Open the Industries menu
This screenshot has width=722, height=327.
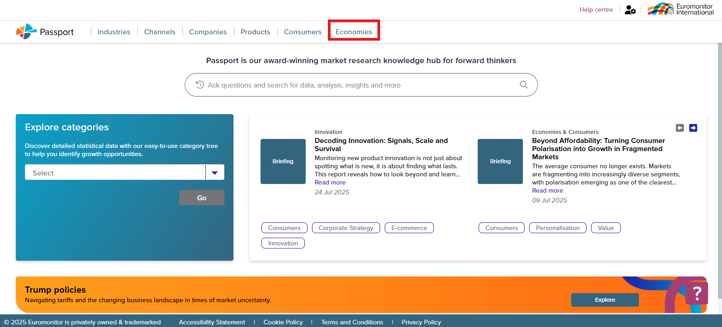114,32
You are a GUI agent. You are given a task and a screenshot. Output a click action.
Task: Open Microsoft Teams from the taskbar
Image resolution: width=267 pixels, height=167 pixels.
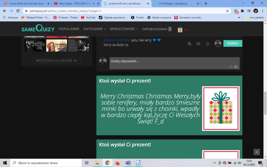128,163
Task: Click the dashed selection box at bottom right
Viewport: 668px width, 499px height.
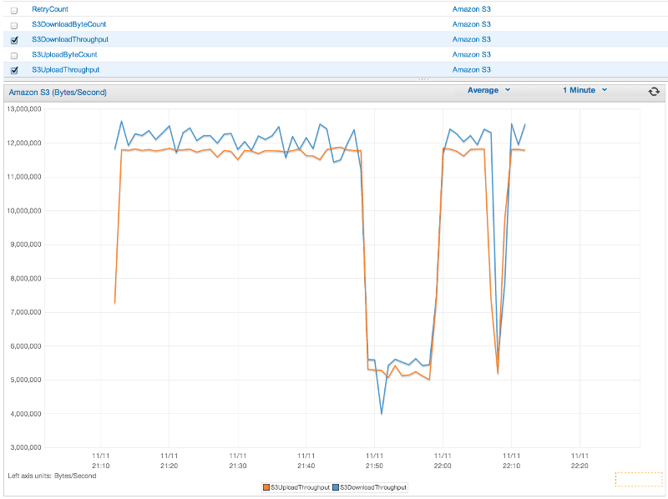Action: (x=640, y=477)
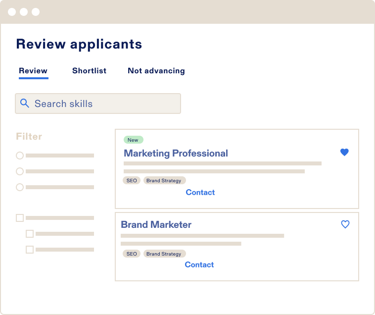
Task: Click SEO tag on Marketing Professional card
Action: [132, 181]
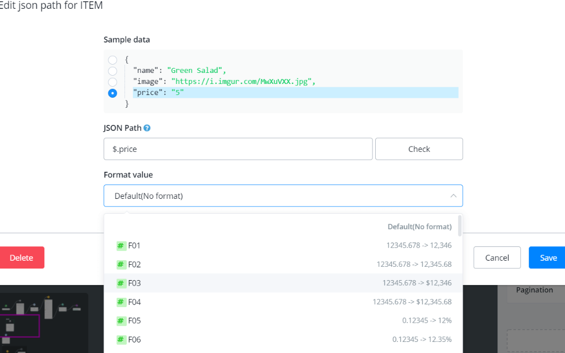Choose the Default(No format) option in list

[x=419, y=227]
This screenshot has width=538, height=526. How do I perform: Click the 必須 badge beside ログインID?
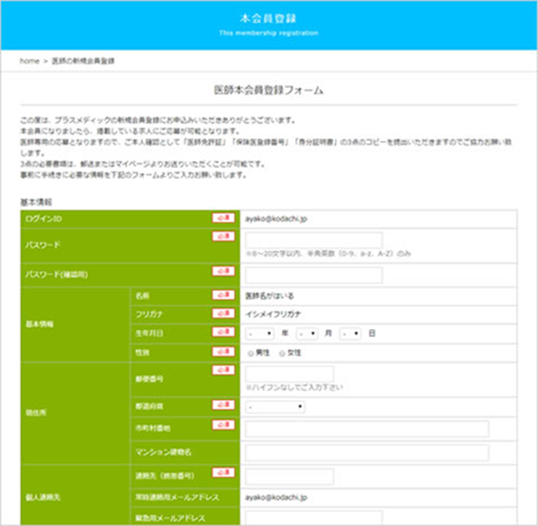[x=223, y=218]
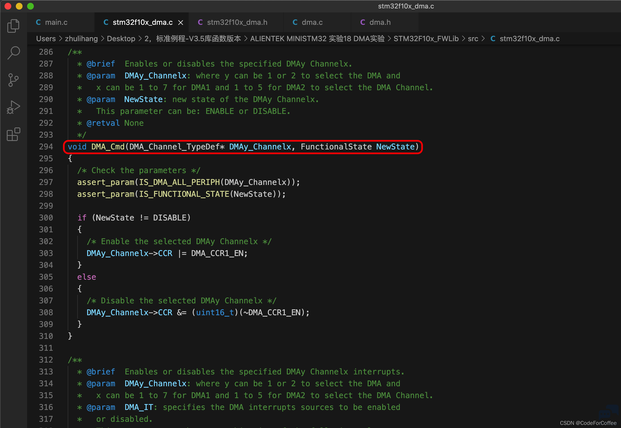This screenshot has height=428, width=621.
Task: Click the DMA_Cmd function name on line 294
Action: pos(108,147)
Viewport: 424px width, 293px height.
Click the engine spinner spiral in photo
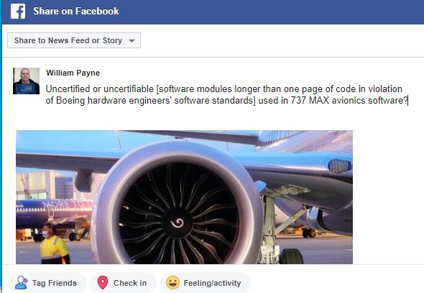click(178, 222)
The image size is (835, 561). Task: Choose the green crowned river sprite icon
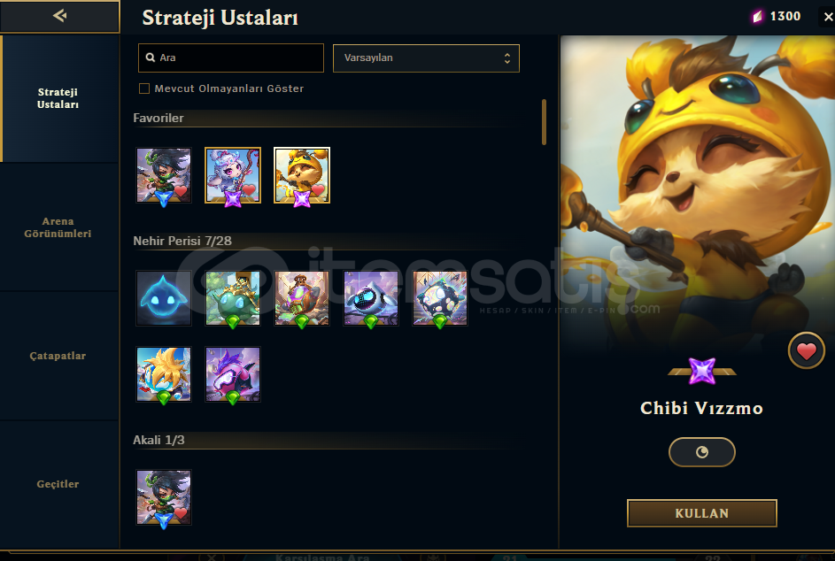[233, 298]
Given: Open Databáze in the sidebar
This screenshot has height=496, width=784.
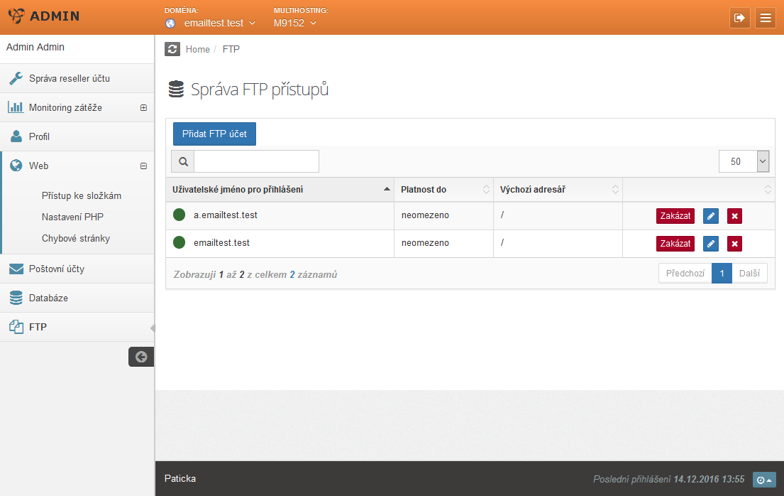Looking at the screenshot, I should tap(48, 298).
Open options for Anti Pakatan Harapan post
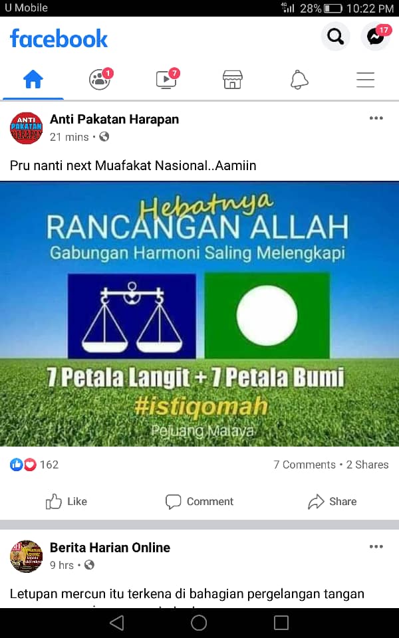 pos(376,118)
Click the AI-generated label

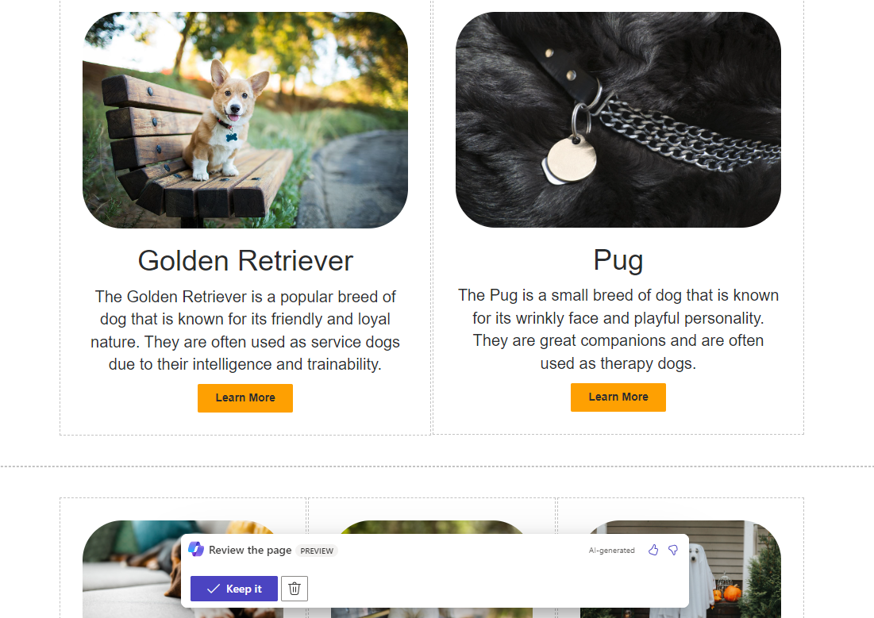pos(611,550)
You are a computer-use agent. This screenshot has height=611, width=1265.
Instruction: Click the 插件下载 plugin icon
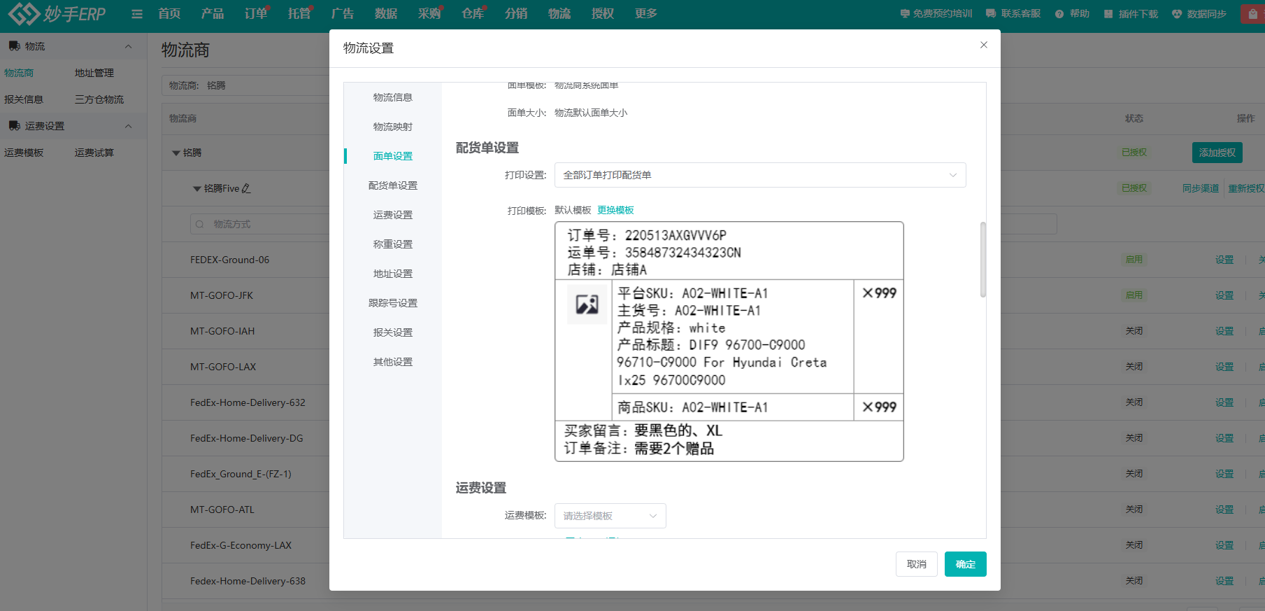point(1108,14)
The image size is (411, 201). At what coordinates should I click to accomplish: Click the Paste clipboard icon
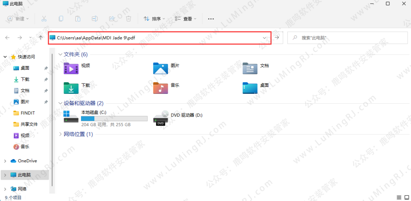tap(78, 19)
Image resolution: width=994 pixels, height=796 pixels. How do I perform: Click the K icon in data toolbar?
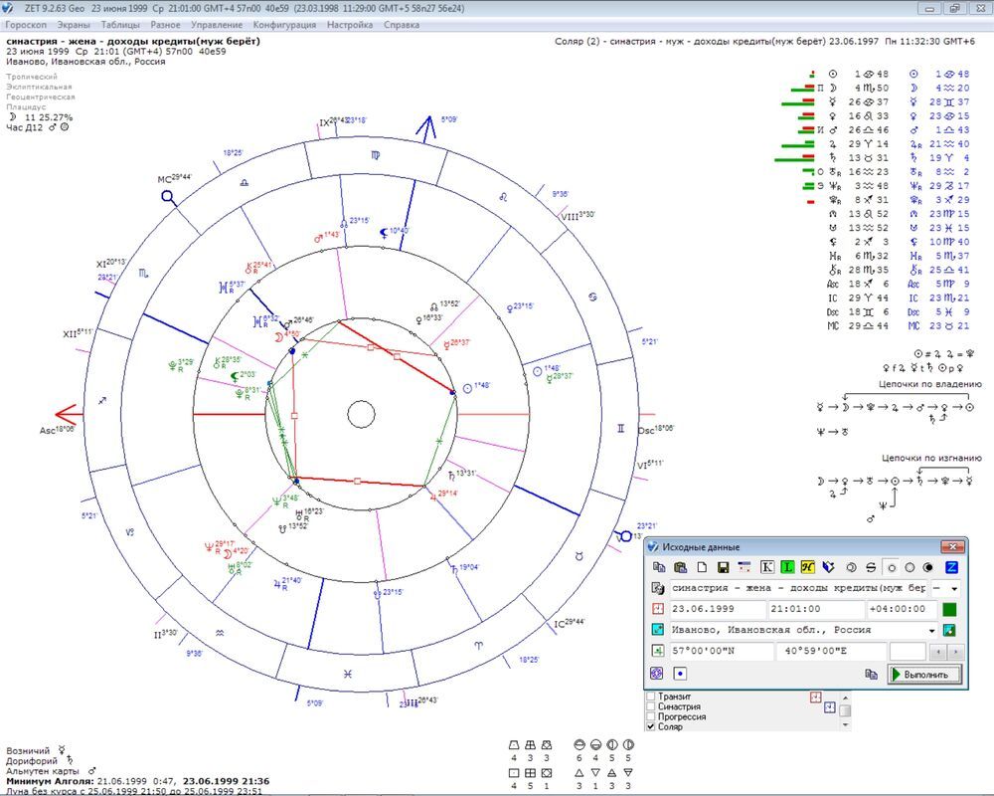(767, 567)
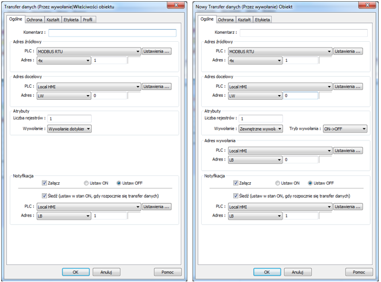Select Ustaw ON radio in left dialog
The image size is (381, 282).
click(x=86, y=183)
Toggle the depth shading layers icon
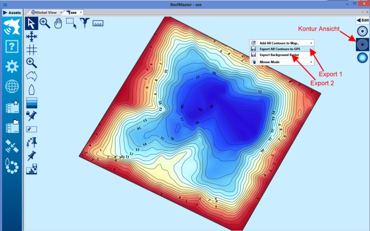This screenshot has height=231, width=370. click(x=32, y=103)
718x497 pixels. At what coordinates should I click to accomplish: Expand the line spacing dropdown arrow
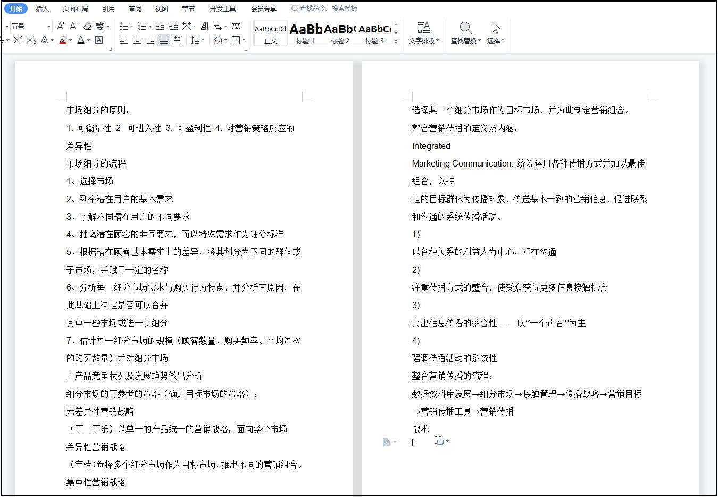click(x=203, y=40)
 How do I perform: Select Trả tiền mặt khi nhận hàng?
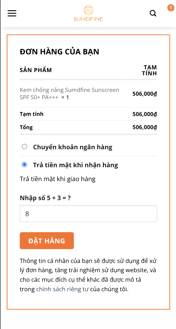[x=25, y=165]
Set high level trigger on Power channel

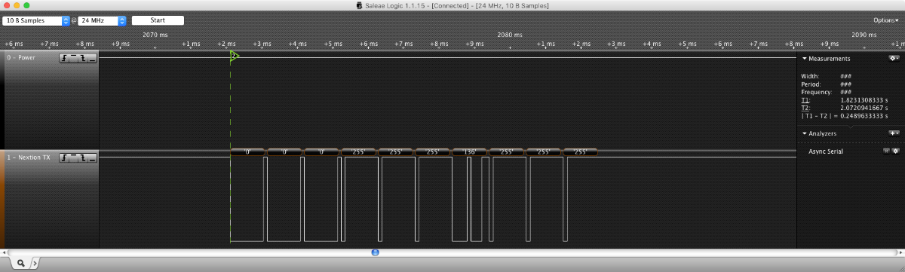point(73,58)
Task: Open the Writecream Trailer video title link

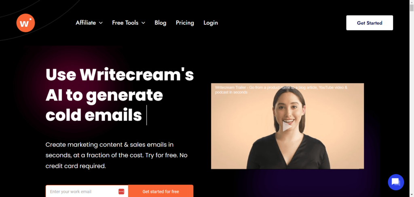Action: point(281,90)
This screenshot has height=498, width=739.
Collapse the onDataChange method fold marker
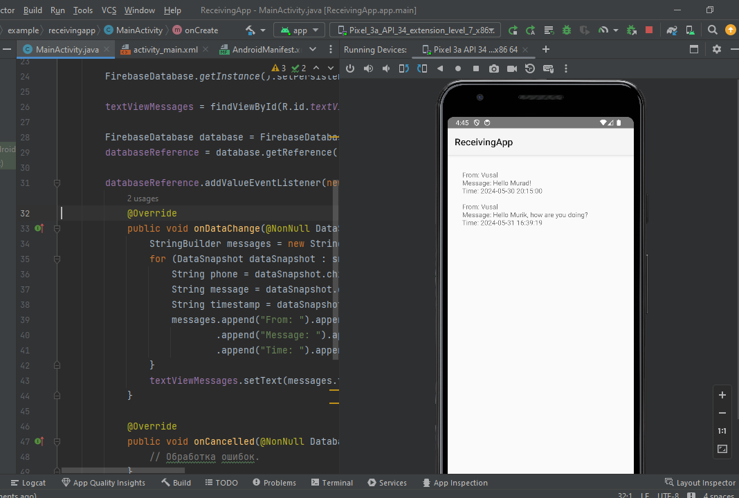pyautogui.click(x=57, y=228)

· · · ·

=== EXERCISE OBJECTIVE ===
Reproduce, exactly and only, the lines of the records above starting at the line with "Viewport: 668px width, 499px height." and ending at the line with "This screenshot has height=498, width=739.", both included. Leave every picture out.

=== WRITTEN REPLY ===
Viewport: 668px width, 499px height.
Action: (x=640, y=477)
Task: Click SEO tag on Marketing Professional card
Action: [132, 181]
Choose the Default(No format) option in list

[x=419, y=227]
This screenshot has width=538, height=526. How do I perform: Click the 必須 badge beside ログインID?
[x=223, y=218]
This screenshot has height=428, width=621.
Task: Click the DMA_Cmd function name on line 294
Action: pos(108,147)
Viewport: 424px width, 293px height.
Click the engine spinner spiral in photo
click(178, 222)
The image size is (835, 561). Task: Choose the green crowned river sprite icon
[233, 298]
Given: Open Databáze in the sidebar
This screenshot has height=496, width=784.
Looking at the screenshot, I should tap(48, 298).
Open options for Anti Pakatan Harapan post
 pos(376,118)
Click the AI-generated label

pos(611,550)
You are a computer-use agent. This screenshot has height=611, width=1265.
Instruction: Click the 插件下载 plugin icon
point(1108,14)
The image size is (411, 201). At what coordinates should I click to accomplish: Click the Paste clipboard icon
tap(78, 19)
Image resolution: width=994 pixels, height=796 pixels. How do I perform: Click the K icon in data toolbar?
(767, 567)
Select Ustaw ON radio in left dialog
The image size is (381, 282).
click(x=86, y=183)
Toggle the depth shading layers icon
This screenshot has height=231, width=370. click(x=32, y=103)
718x497 pixels. At what coordinates should I click to accomplish: Expand the line spacing dropdown arrow
click(x=203, y=40)
 How do I perform: Select Trả tiền mặt khi nhận hàng?
[x=25, y=165]
Set high level trigger on Power channel

point(73,58)
Task: Open the Writecream Trailer video title link

Action: point(281,90)
This screenshot has height=498, width=739.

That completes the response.